TASK STATEMENT
Would you tally how many lines in the records include the word "Cookie"? Reply with the number only.

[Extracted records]
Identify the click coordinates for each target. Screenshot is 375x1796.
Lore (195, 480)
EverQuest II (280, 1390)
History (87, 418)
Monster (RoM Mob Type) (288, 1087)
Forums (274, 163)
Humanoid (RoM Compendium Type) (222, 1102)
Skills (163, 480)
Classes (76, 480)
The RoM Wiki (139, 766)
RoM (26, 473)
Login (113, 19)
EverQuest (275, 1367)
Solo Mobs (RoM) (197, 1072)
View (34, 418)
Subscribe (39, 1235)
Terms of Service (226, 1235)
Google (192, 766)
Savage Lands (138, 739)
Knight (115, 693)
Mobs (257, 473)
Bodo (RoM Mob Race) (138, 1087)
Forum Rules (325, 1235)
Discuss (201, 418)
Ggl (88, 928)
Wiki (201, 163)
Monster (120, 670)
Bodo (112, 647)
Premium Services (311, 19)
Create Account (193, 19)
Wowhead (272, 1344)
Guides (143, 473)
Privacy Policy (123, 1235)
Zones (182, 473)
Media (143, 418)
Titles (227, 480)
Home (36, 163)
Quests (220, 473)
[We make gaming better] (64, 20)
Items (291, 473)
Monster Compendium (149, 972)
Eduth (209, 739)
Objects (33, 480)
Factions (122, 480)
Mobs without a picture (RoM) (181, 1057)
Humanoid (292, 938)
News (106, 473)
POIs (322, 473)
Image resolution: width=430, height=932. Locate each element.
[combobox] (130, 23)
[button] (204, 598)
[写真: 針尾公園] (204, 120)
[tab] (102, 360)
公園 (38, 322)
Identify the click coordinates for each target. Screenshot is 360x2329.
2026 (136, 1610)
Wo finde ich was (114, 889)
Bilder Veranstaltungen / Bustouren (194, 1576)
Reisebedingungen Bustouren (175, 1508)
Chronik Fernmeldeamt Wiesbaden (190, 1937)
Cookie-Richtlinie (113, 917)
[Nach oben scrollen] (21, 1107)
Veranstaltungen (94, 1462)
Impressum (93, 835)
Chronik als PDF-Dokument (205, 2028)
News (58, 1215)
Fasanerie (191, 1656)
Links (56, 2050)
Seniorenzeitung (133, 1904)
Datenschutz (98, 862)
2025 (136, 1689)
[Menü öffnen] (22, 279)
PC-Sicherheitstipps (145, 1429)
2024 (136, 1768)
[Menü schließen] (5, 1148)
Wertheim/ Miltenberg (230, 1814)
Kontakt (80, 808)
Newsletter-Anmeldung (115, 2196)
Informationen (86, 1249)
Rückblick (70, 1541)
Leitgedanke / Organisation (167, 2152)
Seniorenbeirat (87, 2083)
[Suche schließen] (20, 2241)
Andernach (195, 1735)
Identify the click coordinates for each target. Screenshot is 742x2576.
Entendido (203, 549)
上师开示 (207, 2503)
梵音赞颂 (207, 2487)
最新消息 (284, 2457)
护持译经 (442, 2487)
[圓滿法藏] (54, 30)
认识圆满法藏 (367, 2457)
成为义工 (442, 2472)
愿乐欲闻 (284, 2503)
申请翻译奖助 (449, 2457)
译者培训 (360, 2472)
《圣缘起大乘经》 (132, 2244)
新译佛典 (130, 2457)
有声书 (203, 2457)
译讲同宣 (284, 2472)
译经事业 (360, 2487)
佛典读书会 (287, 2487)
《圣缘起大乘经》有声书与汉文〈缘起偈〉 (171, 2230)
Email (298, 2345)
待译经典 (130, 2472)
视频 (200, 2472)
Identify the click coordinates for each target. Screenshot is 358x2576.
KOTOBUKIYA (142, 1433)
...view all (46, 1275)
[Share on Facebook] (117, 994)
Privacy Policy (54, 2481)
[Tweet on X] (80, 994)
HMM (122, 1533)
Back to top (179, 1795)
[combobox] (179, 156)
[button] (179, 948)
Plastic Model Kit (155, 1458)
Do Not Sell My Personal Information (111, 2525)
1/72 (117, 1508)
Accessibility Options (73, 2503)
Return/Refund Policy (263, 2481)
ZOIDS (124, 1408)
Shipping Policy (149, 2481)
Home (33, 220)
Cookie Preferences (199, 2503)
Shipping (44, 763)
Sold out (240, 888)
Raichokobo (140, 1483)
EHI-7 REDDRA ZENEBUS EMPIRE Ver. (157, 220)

ANSWER TO THIS EXERCISE
2